UNION TOWNSHIP | Anastasia calmly chewed on a pile of hay Thursday morning and did not hesitate to show off the chestnut filly she had given birth to just hours before.
Other than some swelling on her lower legs and cuts and bruises, the bay-colored Arabian mare showed no trauma from having been been rescued the day before from a railroad bridge after being spooked from her stall by fireworks and gunfire.
"She's been very quiet," said owner Roni Marie Byvoets, who rescued the horse from slaughter a month earlier.
The filly, who nursed before lying down on her side for a nap in the midmorning heat, was born without incident at 4 a.m. Thursday, Byvoets said. The young horse likely would have been born Wednesday had it not been for the stress of the day before, she said.
Byvoets said she and her family had not realized the horse had escaped from their property along County Road 400 North until a neighbor called with the news. The horse was found with a hoof lodged between two railroad ties and was freed while the Porter County Sheriff's Department worked to head off any oncoming trains.
"It was horrible," she said.
In addition to concern about the welfare of the animal, a train could have ran into serious problems had it hit the 1,100-pound animal, Byvoets said.

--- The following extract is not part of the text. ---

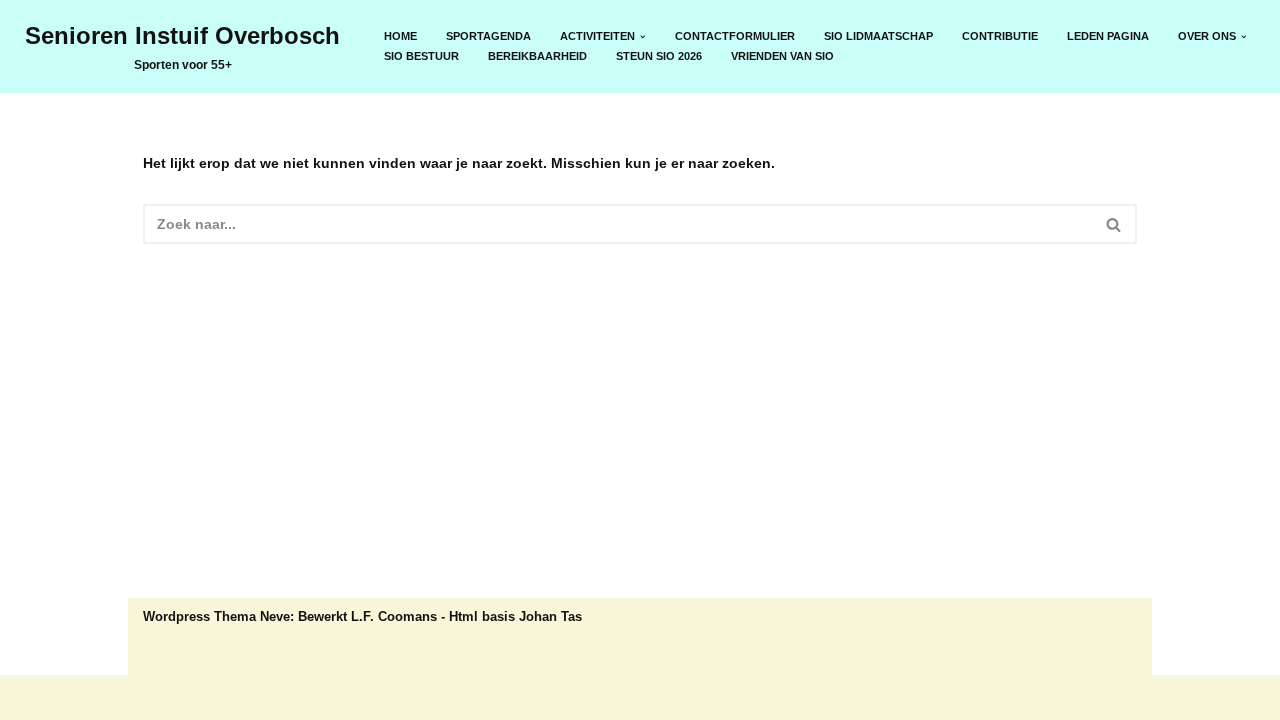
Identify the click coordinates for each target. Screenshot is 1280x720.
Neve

Anastasia again owes her life to the Byvoets, who run what is believed to be the area's only horse rescue.
Byvoets, who has been rescuing horses for the past 11 years, with a focus on pregnant mares, said a friend found Anastasia at a "kill auction" in Alabama. She was to be sold for $80 and then shipped off to either Canada or Mexico for slaughter and sold overseas for human consumption at up to $16 a pound.
While pregnant horses are not supposed to be part of that trade, it does occur, she said.
Byvoets said she is working on obtaining nonprofits status for her Faith, Hope, and Love Farm, but has thus far funded the effort on her own. She takes a little different approach than other horse rescues in that she trains the animals in hopes they find a permanent home.